Addressing the problem of energy, McCain echoed the sentiments of Palin and Guiliani. They promised to drill for more oil. However, drilling is not the problem distribution is. While drilling may reduce a dependence on foreign oil, I have yet to find an argument that drilling will reduce the cost of energy. In the long run, independence from foreign oil will be good for the national security of this nation but high energy costs will only cause domestic havoc. For the increase in oil prices the nation has experienced over the last couple of months, the relative calm of the American people should be applauded. Only in America can gas prices double without a comensurate salary increase and the people hold their peace. Only in America.

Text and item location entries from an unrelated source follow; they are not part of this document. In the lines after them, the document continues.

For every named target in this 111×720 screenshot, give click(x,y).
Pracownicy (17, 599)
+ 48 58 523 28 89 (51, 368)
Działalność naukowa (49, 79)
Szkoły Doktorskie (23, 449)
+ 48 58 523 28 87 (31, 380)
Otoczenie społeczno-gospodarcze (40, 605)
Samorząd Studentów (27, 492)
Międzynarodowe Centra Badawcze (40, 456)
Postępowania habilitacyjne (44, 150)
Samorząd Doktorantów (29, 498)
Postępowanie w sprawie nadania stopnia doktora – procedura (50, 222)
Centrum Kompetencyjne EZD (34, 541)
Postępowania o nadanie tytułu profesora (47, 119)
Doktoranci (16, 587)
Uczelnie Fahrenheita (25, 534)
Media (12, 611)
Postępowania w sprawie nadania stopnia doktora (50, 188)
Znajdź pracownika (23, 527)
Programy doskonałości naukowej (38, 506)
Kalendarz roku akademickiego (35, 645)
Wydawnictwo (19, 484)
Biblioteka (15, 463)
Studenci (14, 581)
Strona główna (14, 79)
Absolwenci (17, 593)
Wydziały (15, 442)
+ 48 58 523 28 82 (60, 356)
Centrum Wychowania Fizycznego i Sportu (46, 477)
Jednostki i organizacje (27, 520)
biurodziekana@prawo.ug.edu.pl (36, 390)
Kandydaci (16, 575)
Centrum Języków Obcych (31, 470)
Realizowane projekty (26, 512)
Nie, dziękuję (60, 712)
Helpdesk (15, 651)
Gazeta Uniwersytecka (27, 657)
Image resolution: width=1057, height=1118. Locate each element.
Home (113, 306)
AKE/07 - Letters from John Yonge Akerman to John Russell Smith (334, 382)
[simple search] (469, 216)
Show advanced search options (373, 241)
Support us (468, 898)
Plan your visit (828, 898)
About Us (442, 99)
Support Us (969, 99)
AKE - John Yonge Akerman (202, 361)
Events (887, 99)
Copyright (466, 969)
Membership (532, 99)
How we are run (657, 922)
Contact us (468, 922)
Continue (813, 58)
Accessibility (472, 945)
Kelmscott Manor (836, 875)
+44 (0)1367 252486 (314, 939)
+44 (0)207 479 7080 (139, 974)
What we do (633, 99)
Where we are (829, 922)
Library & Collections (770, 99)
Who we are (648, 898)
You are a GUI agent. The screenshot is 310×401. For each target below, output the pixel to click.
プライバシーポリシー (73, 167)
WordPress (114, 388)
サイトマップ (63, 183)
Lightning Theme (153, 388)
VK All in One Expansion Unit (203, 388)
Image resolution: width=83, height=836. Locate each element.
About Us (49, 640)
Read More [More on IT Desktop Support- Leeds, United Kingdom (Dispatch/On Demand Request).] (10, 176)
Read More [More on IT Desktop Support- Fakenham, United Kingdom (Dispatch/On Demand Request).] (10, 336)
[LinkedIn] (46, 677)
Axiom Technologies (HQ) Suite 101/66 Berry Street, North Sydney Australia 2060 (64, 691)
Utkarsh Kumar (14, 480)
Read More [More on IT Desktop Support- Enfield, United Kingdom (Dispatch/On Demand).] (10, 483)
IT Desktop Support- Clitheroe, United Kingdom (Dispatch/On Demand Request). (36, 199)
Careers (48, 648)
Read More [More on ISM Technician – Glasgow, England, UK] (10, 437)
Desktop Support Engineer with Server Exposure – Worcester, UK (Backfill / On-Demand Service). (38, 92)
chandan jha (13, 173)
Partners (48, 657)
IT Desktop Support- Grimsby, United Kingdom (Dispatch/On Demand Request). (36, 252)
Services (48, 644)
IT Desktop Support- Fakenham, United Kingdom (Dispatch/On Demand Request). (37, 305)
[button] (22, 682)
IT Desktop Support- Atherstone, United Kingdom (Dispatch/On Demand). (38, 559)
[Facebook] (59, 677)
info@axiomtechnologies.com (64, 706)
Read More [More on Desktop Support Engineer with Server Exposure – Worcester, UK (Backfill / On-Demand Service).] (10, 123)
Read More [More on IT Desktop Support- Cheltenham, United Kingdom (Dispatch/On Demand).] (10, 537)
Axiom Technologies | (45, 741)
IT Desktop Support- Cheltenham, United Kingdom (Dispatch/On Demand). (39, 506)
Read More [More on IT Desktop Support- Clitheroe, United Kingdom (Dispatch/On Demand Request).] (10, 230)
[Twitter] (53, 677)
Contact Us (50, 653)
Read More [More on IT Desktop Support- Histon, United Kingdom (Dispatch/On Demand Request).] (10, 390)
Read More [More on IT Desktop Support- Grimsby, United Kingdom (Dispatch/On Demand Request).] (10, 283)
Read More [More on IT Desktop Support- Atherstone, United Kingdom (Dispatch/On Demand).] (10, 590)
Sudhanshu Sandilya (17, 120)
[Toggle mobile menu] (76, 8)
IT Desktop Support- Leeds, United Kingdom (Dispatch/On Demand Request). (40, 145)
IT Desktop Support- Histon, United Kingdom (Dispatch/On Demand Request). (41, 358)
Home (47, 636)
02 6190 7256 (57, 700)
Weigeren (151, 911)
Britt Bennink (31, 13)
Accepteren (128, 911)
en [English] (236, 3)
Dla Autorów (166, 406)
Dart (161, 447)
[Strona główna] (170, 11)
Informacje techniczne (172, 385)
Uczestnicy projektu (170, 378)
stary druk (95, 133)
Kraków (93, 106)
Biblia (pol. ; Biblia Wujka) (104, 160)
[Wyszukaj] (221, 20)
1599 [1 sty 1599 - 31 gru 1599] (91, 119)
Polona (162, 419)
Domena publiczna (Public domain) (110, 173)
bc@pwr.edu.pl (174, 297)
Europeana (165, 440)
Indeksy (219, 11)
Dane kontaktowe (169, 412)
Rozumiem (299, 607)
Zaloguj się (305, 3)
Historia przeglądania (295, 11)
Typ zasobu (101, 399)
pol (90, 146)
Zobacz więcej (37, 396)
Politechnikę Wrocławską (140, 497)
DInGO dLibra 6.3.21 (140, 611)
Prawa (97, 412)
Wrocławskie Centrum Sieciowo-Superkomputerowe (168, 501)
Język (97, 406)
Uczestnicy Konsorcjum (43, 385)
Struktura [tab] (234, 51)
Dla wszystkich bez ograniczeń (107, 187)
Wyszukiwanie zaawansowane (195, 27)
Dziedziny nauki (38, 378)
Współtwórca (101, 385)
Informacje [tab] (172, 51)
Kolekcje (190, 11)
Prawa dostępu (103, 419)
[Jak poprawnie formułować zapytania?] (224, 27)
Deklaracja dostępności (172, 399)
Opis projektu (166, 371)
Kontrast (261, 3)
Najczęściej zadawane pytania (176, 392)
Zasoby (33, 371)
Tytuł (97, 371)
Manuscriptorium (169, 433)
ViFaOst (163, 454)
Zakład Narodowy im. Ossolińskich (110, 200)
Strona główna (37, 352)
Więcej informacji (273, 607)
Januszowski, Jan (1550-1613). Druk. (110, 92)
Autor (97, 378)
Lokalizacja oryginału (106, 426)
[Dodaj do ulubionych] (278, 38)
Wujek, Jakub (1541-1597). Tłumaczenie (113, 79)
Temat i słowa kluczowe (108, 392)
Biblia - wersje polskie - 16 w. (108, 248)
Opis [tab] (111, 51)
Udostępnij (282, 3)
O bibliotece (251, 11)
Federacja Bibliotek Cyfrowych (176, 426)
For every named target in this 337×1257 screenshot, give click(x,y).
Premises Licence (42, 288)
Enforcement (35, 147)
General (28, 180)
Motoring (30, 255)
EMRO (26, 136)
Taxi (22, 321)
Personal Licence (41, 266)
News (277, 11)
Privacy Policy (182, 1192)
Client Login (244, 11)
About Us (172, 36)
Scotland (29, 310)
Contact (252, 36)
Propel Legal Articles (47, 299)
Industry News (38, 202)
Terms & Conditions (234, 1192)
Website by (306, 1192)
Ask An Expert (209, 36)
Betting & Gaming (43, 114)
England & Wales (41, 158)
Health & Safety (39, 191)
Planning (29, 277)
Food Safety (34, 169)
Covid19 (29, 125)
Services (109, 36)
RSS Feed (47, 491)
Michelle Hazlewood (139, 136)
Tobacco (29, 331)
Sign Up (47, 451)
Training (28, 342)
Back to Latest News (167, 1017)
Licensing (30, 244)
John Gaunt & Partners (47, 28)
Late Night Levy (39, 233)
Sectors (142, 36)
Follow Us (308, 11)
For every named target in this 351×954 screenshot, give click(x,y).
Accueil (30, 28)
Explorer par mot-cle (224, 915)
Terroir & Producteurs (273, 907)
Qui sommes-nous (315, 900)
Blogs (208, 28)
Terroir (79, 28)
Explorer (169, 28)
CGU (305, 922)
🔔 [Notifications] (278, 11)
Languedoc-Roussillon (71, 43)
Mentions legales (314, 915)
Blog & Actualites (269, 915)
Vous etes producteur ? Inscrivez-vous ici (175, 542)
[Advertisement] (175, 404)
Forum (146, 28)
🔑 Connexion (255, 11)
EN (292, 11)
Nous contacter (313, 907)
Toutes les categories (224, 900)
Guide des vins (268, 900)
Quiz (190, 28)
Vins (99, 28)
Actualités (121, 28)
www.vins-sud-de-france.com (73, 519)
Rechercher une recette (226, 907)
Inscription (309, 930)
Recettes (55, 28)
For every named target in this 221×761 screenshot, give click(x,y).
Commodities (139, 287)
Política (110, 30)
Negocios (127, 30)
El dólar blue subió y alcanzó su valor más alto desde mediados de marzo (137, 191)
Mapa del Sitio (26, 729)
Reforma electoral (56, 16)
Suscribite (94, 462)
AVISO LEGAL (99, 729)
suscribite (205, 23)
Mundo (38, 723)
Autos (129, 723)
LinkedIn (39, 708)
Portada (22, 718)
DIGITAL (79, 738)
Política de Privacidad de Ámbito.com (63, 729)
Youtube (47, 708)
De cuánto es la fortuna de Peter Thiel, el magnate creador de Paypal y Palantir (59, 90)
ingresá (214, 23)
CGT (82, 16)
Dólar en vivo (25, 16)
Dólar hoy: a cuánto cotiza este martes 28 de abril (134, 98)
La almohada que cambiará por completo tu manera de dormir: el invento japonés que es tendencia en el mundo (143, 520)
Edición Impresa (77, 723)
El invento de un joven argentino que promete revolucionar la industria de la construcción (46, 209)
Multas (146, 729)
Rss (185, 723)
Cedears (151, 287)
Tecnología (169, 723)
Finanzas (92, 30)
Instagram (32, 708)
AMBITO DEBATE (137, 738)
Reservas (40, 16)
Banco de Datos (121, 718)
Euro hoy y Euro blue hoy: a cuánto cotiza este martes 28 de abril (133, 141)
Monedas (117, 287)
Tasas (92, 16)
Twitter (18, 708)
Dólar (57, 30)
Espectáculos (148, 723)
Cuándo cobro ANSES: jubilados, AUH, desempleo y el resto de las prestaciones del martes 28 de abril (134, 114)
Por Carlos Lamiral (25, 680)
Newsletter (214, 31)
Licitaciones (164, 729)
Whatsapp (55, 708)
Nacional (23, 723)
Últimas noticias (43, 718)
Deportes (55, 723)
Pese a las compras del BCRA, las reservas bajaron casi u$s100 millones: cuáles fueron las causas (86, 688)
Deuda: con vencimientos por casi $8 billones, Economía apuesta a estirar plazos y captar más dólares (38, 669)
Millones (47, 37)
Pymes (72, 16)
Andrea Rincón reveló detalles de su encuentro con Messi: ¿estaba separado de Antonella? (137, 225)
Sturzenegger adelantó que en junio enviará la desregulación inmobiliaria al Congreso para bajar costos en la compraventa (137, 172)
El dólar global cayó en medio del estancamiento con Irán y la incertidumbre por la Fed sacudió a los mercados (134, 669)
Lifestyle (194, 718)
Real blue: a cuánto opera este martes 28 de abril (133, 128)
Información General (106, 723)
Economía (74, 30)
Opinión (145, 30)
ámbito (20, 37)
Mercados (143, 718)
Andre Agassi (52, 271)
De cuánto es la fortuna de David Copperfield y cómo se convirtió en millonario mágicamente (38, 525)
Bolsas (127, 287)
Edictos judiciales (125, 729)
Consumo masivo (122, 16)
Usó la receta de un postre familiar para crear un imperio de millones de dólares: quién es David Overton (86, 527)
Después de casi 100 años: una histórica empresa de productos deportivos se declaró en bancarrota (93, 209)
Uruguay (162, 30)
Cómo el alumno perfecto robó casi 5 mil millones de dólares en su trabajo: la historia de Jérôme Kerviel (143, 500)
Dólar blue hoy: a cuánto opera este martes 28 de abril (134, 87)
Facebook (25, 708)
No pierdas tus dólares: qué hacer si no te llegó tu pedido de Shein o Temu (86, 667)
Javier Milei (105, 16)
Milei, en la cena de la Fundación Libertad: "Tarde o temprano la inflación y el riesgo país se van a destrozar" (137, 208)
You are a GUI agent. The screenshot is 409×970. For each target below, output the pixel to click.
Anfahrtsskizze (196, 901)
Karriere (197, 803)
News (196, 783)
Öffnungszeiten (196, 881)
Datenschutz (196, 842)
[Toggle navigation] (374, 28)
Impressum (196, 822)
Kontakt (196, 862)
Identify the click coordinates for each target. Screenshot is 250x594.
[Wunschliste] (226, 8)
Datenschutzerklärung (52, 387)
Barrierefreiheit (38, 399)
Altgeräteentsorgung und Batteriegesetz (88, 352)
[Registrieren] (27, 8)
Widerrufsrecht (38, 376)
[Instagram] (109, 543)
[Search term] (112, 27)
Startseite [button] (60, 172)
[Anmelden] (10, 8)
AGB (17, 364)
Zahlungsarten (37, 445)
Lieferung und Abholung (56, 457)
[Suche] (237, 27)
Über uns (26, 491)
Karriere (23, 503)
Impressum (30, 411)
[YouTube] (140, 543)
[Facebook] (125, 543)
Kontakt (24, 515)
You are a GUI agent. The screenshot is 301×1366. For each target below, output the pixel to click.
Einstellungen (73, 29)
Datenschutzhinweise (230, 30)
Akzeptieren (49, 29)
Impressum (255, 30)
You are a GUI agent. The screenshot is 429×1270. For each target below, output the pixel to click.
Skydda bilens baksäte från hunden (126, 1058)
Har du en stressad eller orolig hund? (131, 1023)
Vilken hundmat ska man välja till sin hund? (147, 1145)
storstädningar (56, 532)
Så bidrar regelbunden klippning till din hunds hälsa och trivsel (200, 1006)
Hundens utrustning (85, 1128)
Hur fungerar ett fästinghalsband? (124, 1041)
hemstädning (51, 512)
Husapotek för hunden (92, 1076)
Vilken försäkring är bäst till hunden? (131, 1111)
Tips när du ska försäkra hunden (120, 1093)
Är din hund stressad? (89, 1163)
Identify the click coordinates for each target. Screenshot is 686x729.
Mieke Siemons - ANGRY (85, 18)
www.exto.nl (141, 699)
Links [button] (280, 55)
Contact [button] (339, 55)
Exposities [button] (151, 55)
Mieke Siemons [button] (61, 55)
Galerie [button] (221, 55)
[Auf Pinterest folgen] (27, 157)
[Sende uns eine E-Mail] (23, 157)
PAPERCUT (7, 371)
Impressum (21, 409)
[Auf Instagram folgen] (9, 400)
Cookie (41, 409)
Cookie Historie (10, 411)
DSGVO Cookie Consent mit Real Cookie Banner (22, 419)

Finally, the most disturbing aspect of McCain's speech was the incessant references to God or to His grace. Since when did McCain become evangelical? It's sad but sweet talking that way has never failed to woo evangelical Christians. The same Christians who snubbed McCain are the same ones who at once offered him support once he asked Palin to join his ticket. Its akin to the United States having friendly ties with Iran simply because Iran goes into a partnership with Great Britain. How does Palin at once make McCain a suitable candidate? James Dobson is now a supporter of the McCain-Palin ticket. How did that happen? Remember my post about how the Convention seemed like a revival? Their Convention style was a ploy to get evangelical Christians on the ticket and they won. I wish the church would open her eyes and seek discernment because for those who listened closely touchy evangelical issues such as gay rights and abortion were left out of the major Convention speeches. Undoubtedly, these Republicans are up to something.
So, for lack of words, it's on. The campaign has began in earnest. The Conventions with their pomp, pageantry and bright lights are over. Now the real work must be done. We must elect the best candidate as President of the United States.